Expanso Documentation

Expanso enables you to deploy and orchestrate data pipelines from edge to destination through a unified control plane. Process, filter, and transform data - and run AI models - before it hits your backend platforms.

Deploy intelligent data pipelines anywhere

Process data and run inference where it's generated. Cut costs by filtering at the source.

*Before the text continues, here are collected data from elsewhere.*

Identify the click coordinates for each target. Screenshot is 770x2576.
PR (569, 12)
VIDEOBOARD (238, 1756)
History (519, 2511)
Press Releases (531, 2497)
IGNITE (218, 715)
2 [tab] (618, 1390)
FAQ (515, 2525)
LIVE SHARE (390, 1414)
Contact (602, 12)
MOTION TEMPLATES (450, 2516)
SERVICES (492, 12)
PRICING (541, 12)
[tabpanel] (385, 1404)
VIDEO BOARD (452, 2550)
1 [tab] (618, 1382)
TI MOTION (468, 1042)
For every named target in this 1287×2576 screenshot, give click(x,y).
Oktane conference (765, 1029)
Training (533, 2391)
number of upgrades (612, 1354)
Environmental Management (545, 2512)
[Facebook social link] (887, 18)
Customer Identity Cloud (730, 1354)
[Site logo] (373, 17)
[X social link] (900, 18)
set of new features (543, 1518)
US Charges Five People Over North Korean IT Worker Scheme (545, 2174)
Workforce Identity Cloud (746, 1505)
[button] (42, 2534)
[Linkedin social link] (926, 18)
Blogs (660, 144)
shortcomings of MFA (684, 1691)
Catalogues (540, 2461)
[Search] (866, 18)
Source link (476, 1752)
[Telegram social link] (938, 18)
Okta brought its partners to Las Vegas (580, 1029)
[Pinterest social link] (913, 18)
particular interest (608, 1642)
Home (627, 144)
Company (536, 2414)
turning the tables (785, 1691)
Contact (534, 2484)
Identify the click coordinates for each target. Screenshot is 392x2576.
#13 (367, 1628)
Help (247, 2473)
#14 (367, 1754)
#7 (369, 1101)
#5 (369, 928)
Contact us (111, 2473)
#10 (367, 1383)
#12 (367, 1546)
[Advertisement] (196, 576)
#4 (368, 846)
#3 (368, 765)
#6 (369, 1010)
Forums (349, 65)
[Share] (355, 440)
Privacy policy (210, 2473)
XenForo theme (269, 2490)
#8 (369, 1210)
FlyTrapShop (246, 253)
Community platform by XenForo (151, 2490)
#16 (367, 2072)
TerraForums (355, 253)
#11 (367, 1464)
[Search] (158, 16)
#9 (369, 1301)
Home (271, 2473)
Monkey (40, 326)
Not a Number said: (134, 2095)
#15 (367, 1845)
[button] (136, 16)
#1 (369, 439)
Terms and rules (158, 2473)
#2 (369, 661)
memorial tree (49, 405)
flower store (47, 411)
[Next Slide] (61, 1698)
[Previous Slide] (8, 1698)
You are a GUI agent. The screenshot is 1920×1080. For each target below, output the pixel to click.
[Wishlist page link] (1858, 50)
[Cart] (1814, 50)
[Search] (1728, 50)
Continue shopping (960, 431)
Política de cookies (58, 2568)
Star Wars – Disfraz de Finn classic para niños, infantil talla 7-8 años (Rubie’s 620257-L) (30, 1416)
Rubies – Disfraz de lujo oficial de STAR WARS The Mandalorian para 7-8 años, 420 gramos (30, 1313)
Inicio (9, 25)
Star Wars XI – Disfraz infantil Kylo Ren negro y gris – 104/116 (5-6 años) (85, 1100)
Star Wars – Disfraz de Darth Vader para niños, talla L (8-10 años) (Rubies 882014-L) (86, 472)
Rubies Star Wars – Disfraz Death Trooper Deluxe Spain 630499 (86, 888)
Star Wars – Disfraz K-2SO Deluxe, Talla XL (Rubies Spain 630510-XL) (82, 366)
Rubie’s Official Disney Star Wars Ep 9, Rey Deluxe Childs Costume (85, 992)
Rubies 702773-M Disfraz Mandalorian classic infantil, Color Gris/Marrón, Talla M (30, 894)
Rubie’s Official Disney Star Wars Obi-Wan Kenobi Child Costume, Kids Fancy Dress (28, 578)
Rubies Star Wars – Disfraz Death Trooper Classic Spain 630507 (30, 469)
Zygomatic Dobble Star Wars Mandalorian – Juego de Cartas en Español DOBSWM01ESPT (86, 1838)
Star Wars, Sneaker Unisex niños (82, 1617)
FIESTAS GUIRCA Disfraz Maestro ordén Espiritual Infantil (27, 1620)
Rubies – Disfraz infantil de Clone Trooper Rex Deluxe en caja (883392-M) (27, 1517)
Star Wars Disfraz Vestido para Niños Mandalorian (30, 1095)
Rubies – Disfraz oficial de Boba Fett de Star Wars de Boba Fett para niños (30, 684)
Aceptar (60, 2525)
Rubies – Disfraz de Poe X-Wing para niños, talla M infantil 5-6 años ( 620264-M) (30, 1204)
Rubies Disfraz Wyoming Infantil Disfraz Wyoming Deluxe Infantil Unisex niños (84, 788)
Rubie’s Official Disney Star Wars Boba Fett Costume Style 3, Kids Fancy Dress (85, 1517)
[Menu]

Deploy in minutes with 200+ pre-built components.

Cost Reduction

Filter and sample at source - only send valuable data downstream

Edge AI & ML

Run inference models directly within your data pipelines

Built-In Governance

Mask PII and enforce policies before data leaves the edge

Platform Agnostic

Works with Snowflake, Datadog, Splunk, S3 - whatever you use

Start Free Trial Quick Start Guide →

What is Expanso?

Expanso is a managed platform for deploying intelligent data pipelines at the edge:

Edge-Native Architecture: Process data where it's generated - reduce bandwidth and latency.
Run AI/ML Models at the Source: Run AI/ML models directly in your data pipelines.
200+ Components: Pre-built inputs, processors, and outputs for any pipeline need.
Visual Pipeline Builder: Drag-and-drop interface (YAML also available).
Managed SaaS: Central control plane with automatic agent updates.
Enterprise Governance: PII masking, policy enforcement, and compliance audit trails.

Quick Start

Get your first pipeline running in 15 minutes:

Sign up for Expanso Cloud (free tier available)
Install an agent on your infrastructure
Build a pipeline using our visual builder or YAML

Popular Use Cases

Database Connectivity: Connect to MySQL, PostgreSQL, SQLite for edge analytics and caching.
Edge Infrastructure Management: Manage K3s clusters, Docker containers, collect logs, automate operations.
Log Processing: Filter debug logs, mask PII, route to multiple destinations.
IoT Data Aggregation: Aggregate sensor data at the edge, reducing volume by 90%.
Real-Time Alerting: Detect patterns and alert without backend latency.
Compliance & Privacy: Mask sensitive data before it leaves your network.

Core Features

Visual Pipeline Builder

Create sophisticated pipelines with drag-and-drop or YAML. Preview data transformations in real-time as you build.

Edge AI & ML

Execute machine learning models directly on streaming data as a native pipeline step.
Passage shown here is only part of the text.